Ahold, the Dutch grocer that merged with Belgium’s Delhaize last month, forecast a boost to second-half profit from joining forces after second-quarter earnings beat analysts’ estimates.
Operating income for the Dutch company rose 8 percent to 355 million euros ($400 million) on an adjusted basis, the Zaandam, Netherlands-based owner of the Stop & Shop chain said in a statement Thursday. Analysts expected 336 million euros. Savings from the deal should boost Ahold Delhaize’s second-half profit by 30 million euros, the grocer said.
The combined company has 6,500 stores around the world and annual sales exceeding 60 billion euros, mostly from the U.S., where it also owns the Food Lion and Giant chains. Ahold has forecast 350 million euros in cost savings this year, which will help offset reduced prices and increased investments in higher-quality produce selection in the U.S. as competition from Wal-Mart Stores Inc. increases. The stock rose as much as 1.5 percent.
It’s a “good start to married life,” Andrew Gwynn, an analyst at Exane BNP Paribas, wrote in a note.
The second-quarter operating margin in the Netherlands, where Ahold operates Albert Heijn stores and Internet retailer bol.com, widened to 5.2 percent, topping an analyst estimate of 4.6 percent.
Ahold and Delhaize completed their merger last month. The Belgian company previously said second-quarter operating profit rose 12 percent to 247 million euros, excluding currency shifts.
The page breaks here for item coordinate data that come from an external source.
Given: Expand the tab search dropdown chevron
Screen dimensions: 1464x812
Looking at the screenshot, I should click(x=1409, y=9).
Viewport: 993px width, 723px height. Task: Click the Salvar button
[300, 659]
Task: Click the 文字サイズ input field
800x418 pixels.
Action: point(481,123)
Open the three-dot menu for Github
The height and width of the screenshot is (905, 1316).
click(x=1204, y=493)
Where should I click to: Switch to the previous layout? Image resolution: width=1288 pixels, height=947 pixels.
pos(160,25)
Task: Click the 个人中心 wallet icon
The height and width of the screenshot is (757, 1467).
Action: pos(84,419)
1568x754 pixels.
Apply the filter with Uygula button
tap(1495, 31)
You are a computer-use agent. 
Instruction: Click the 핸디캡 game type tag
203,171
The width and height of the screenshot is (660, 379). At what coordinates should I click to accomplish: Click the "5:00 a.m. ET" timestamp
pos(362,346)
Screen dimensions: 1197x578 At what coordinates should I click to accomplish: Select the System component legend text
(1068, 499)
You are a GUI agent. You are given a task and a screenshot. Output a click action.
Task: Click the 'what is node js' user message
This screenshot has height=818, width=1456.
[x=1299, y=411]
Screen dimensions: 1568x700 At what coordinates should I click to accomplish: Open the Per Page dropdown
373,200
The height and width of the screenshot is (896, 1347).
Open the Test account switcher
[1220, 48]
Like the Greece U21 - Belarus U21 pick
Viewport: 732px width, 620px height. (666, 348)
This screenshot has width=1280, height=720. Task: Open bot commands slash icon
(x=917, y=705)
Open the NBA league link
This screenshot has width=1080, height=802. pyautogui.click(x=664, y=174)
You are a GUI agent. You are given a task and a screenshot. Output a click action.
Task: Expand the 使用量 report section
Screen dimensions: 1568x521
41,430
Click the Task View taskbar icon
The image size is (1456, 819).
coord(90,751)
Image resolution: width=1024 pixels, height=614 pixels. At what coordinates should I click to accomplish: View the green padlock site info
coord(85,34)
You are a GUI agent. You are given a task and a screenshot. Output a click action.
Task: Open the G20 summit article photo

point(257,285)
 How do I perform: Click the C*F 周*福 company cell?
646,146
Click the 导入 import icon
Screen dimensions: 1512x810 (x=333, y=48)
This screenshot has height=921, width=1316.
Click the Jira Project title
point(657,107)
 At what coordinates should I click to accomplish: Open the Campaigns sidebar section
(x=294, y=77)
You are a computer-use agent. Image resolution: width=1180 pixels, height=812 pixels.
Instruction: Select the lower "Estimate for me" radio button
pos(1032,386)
The companies repeated they expect the merger to lead to annual savings of 500 million euros by mid-2019. The merger will also lead to one-time costs of 350 million euros, of which 80 million euros will be booked in the second half.
The retailer also said it plans to divest 10 more stores near Richmond, Virginia, after agreeing to divest 86 stores in the U.S. in July.